Hot damn, Revolutionary Summer.

If you feel like there might be a whiff of scandal around the name of Joseph Ellis, there is! Ellis, who won a Pulitzer for Founding Brothers: The Revolutionary Generation, also falsely claimed to have commanded a platoon in Vietnam, when what he really did was teach history at West Point. 

Sir. Teaching history at West Point is nothing to sniff at. But I get that you might have some weird "I feel bad for not having fought in a war" thing when you write so much about them. But still. It's ok. You just keep writing short but informative histories about our Founding Fathers.

So Revolutionary Summer: The Birth of American Independence unsurprisingly deals with the summer of 1776. The way Ellis differentiates this from SO MANY other books about that year is he says that most people write either about the Continental Congress, or the Continental Army, and you have to write about both because they affected each other. Fair. Point. Sir.

I didn't go out of my way to find this book. I was stuck at Midway Airport in Chicago for two hours and realized my clever "I'll only read things on the Kindle app on my phone" didn't factor in my intense paranoia about my phone's battery, so I went to a Hudson Books and skimmed titles for 20 minutes until settling on this as something I could maybe finish on the trip. 

It's short, about 220 pages.  He starts in the spring of 1776 and gives a quick gloss regarding the events leading up to the official break with England. I realized early on that I know very little about American history, and this was an awesome & quick overview. Ellis obviously is in love with and wants to marry our Founding Fathers, particularly John Adams, which I 100% support. His love of Adams doesn't stop him from saying things like this about him, though:

He had been auditioning for the role of American Cicero in the privacy of his own mind for nearly a decade.

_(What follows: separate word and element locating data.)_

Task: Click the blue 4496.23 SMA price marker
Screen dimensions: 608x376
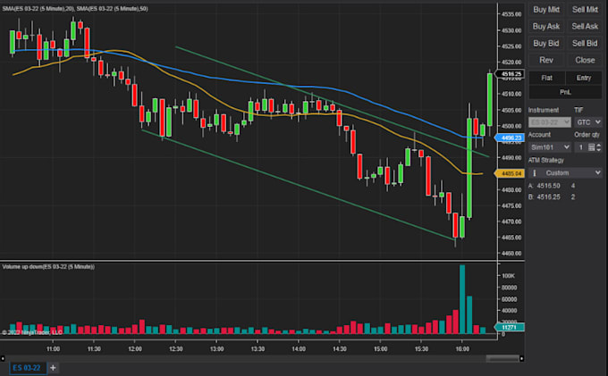Action: (x=510, y=138)
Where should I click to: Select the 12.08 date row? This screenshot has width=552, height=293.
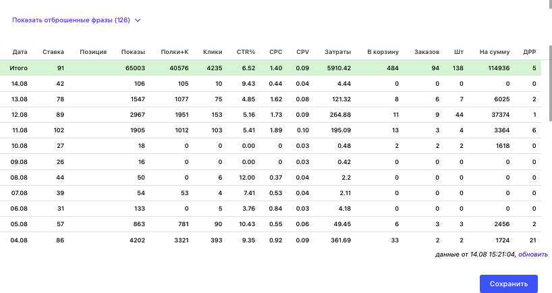pyautogui.click(x=271, y=115)
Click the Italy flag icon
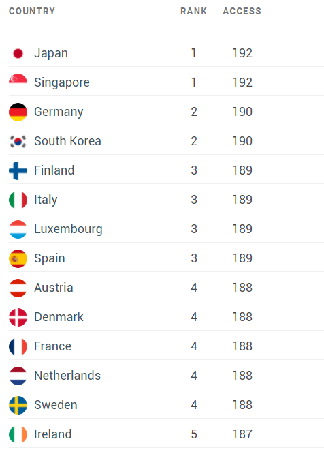The height and width of the screenshot is (452, 324). pos(18,200)
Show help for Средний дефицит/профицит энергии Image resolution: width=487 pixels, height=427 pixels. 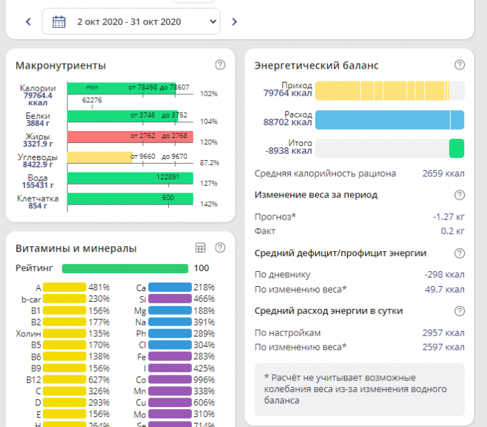tap(459, 252)
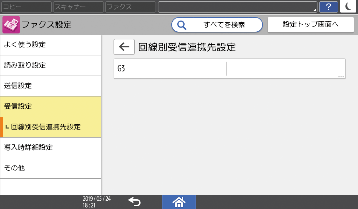The width and height of the screenshot is (358, 209).
Task: Tap the すべてを検索 search button
Action: (217, 25)
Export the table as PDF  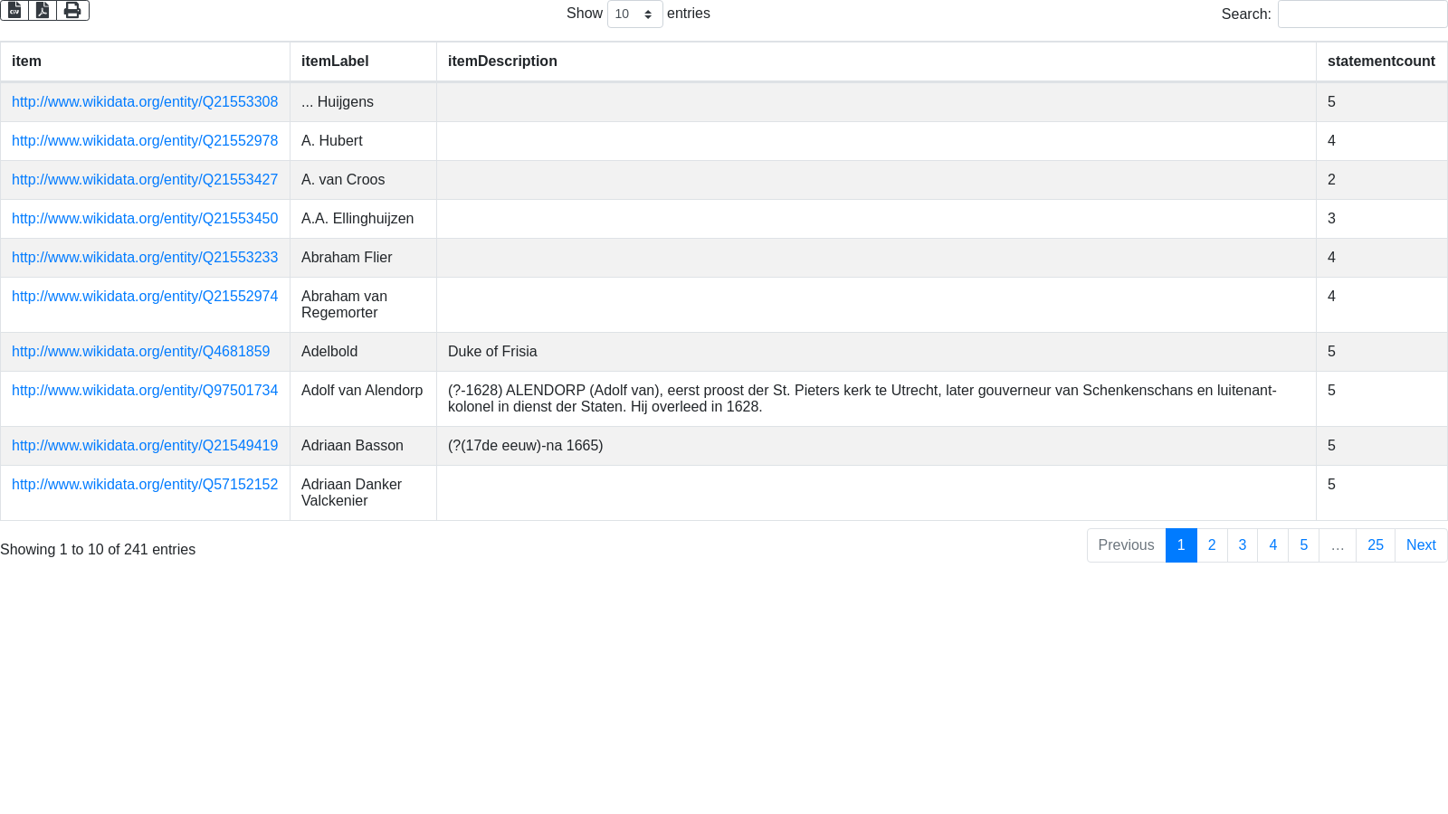pos(43,10)
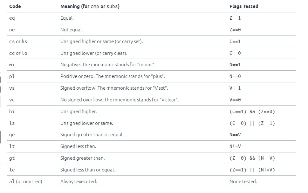Click the '(C==0) || (Z==1)' flags expression
The height and width of the screenshot is (193, 308).
pos(252,123)
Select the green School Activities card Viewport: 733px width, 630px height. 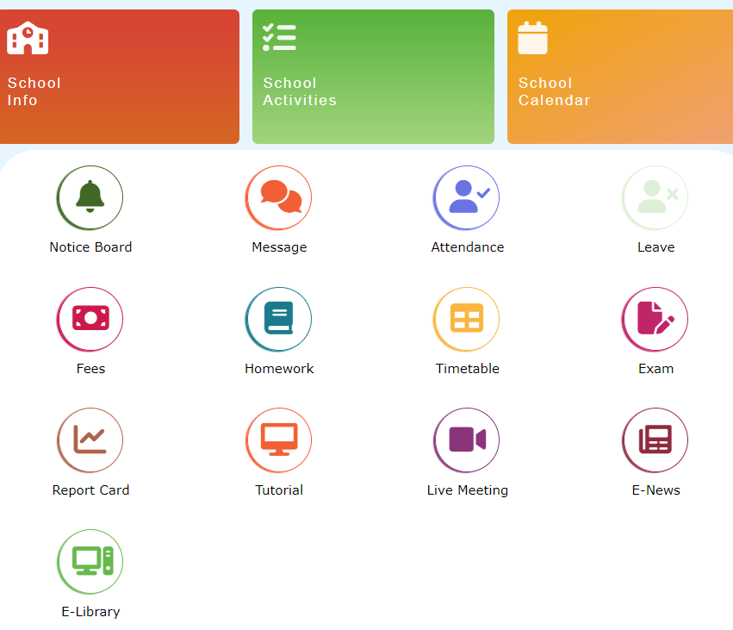(373, 77)
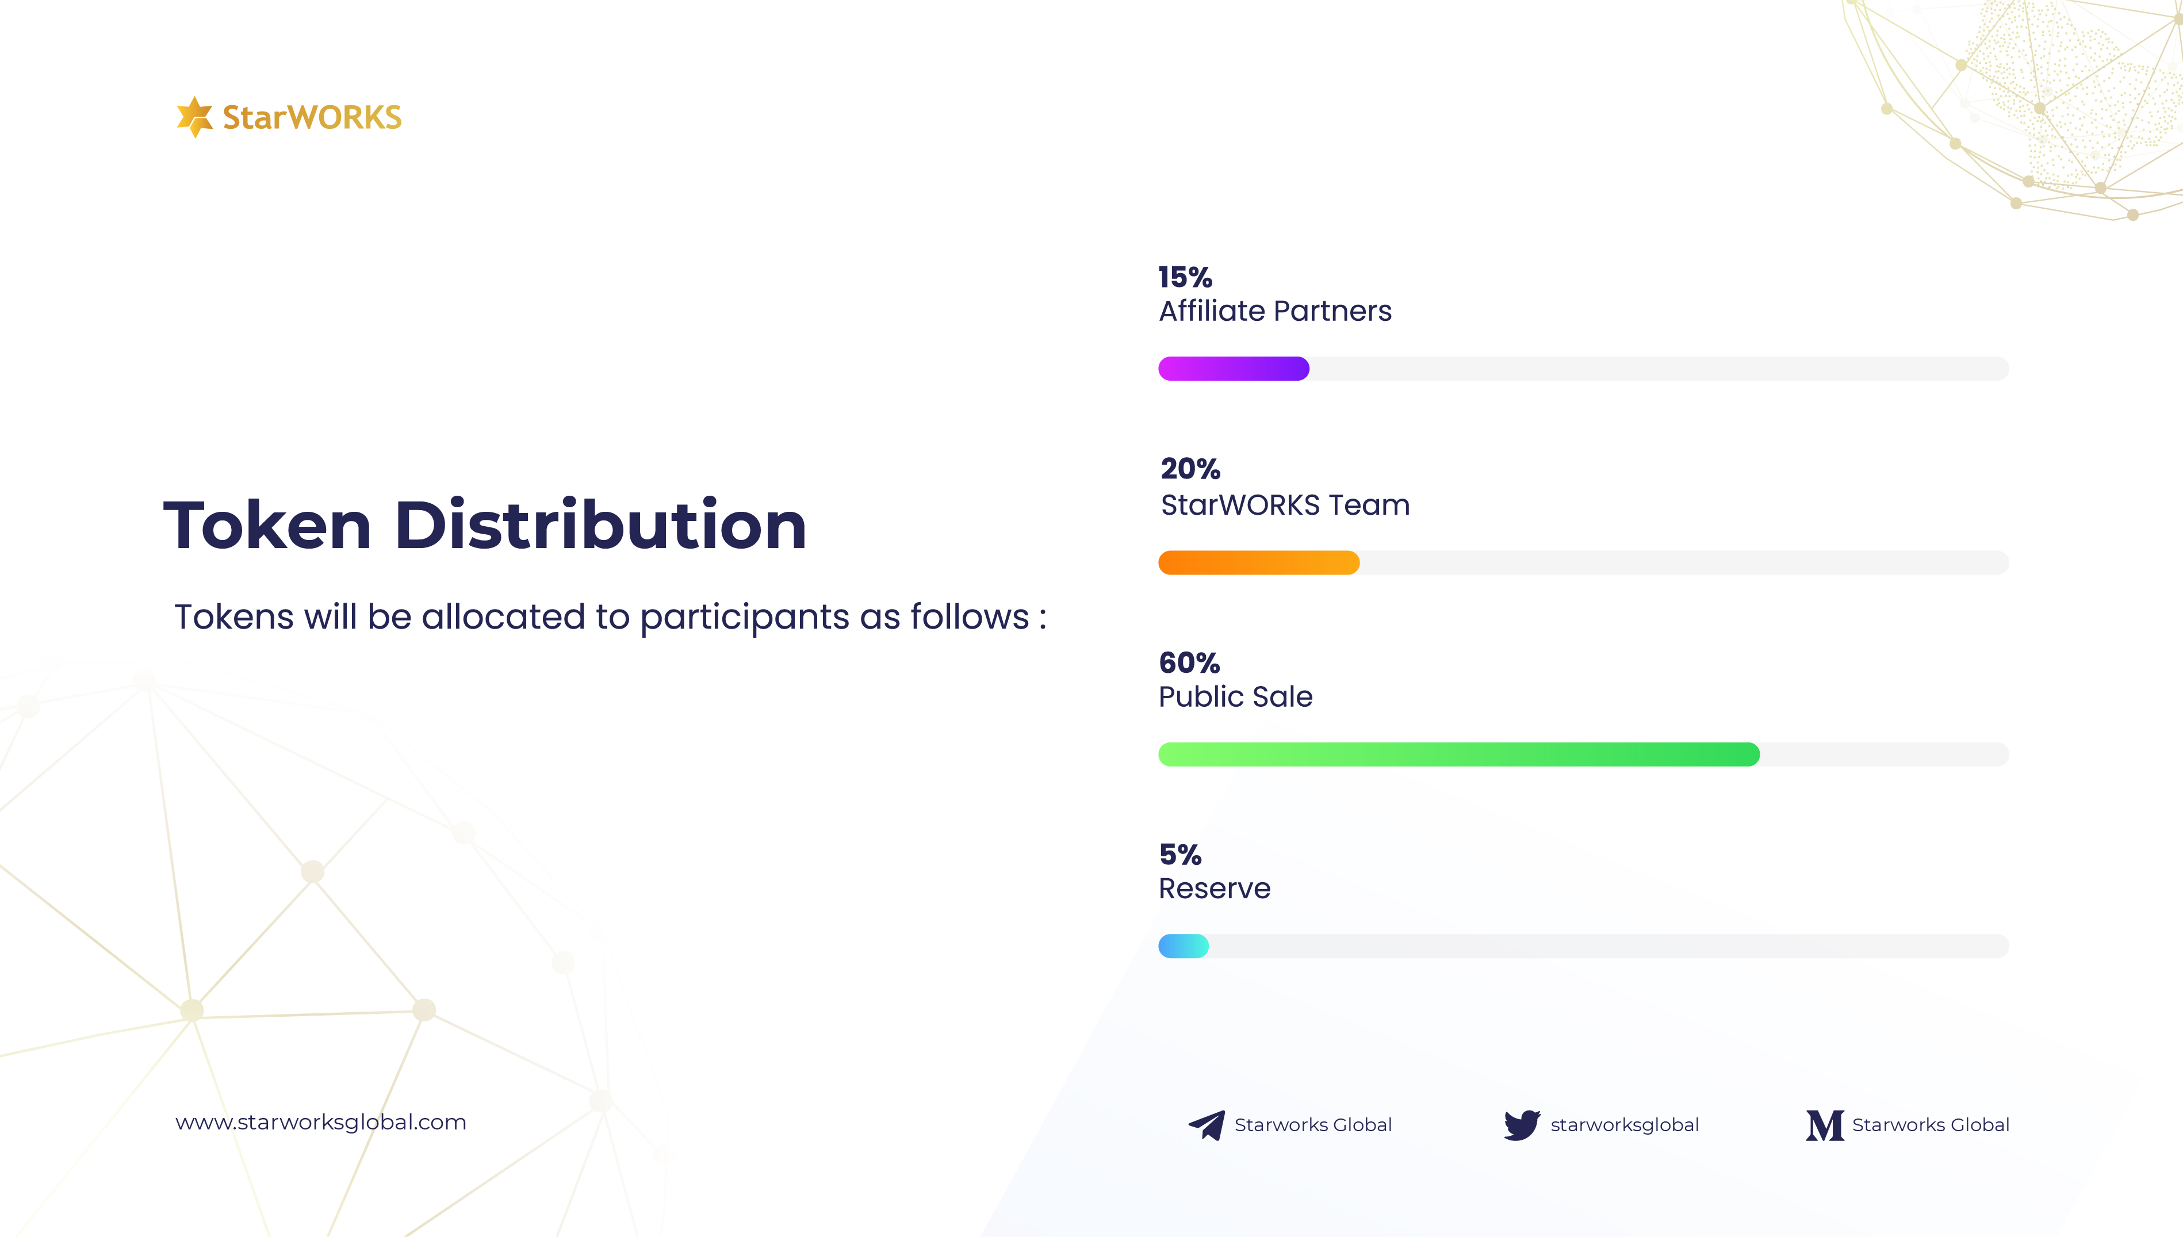This screenshot has width=2183, height=1237.
Task: Open the www.starworksglobal.com link
Action: coord(320,1122)
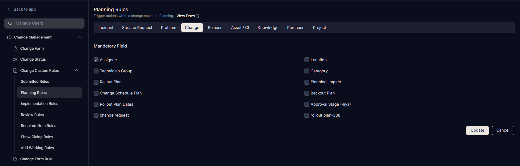Image resolution: width=520 pixels, height=166 pixels.
Task: Click the Change Form clipboard icon
Action: pos(15,48)
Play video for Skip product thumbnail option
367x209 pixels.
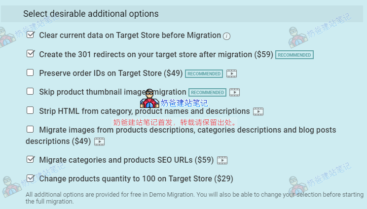[235, 92]
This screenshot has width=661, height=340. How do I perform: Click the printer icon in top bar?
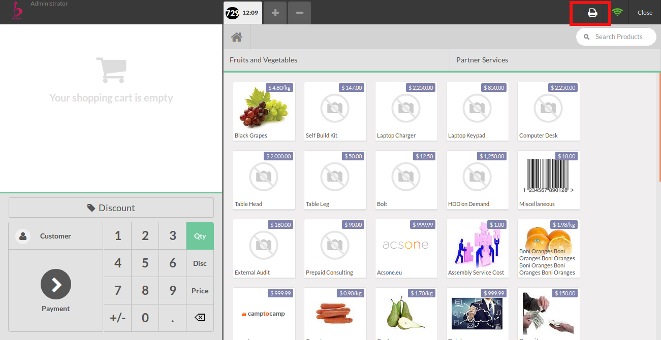point(592,13)
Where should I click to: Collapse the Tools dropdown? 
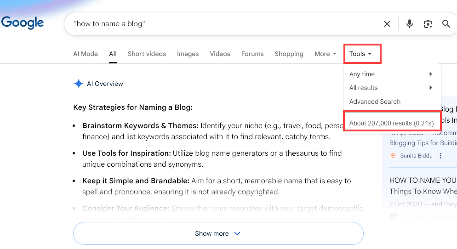[360, 54]
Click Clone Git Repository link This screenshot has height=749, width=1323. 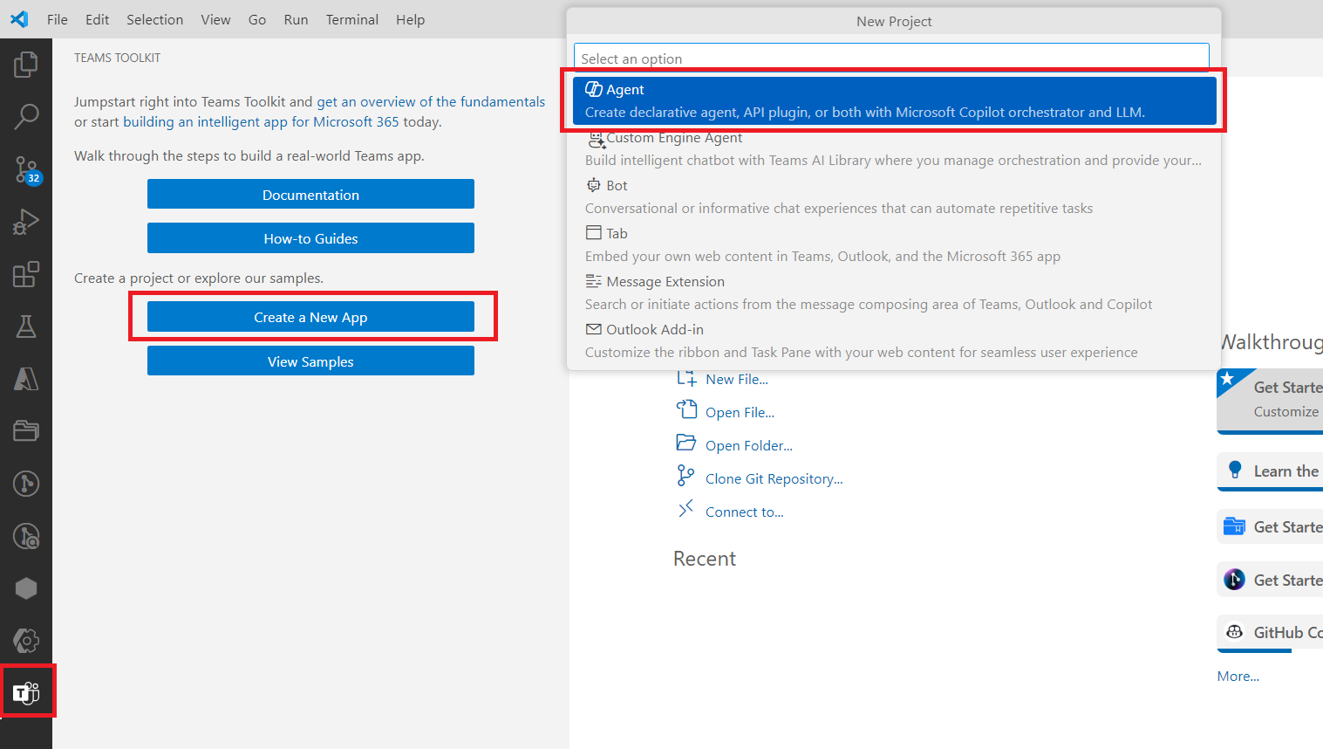(x=774, y=478)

I'm sure you were very good at it, Johnny.

The main thing I got from this book is how thoroughly America was fucked when you looked at the basic facts, and how insane it is we won the war.  That summer was decisive in that General Howe, the leader of the British troops, could have destroyed our army time and time again, but he kept not doing it. 

Our army in 1776 that somehow did not get destroyed

During one foggy night, we had to ferry all our troops from Brooklyn to Manhattan without the heavy British naval presence somehow seeing us and cannoning us to hell. But we did it.

The initial response on the British side was utter disbelief that Washington had somehow managed to extract his entire army without being noticed. The Americans, so it seemed to several British officers, had shown themselves to be wholly inadequate on the field of battle, but brilliant in their talent at running away.

Aw, yeah.

 I'm basically impressed by any historian who can keep things clear and to the point, because historians are famously terrible at that. And his book left me wanting to learn more about the Revolutionary War. What happened to Howe during the rest of his time in America! Did Henry Clinton suck as much as everyone seems to have thought? How did Alexander Hamilton rise through the ranks? And what the hell happened at Yorktown that everyone seems to be so jazzed about?

Totally was into this book. 4 stars for Joseph Ellis.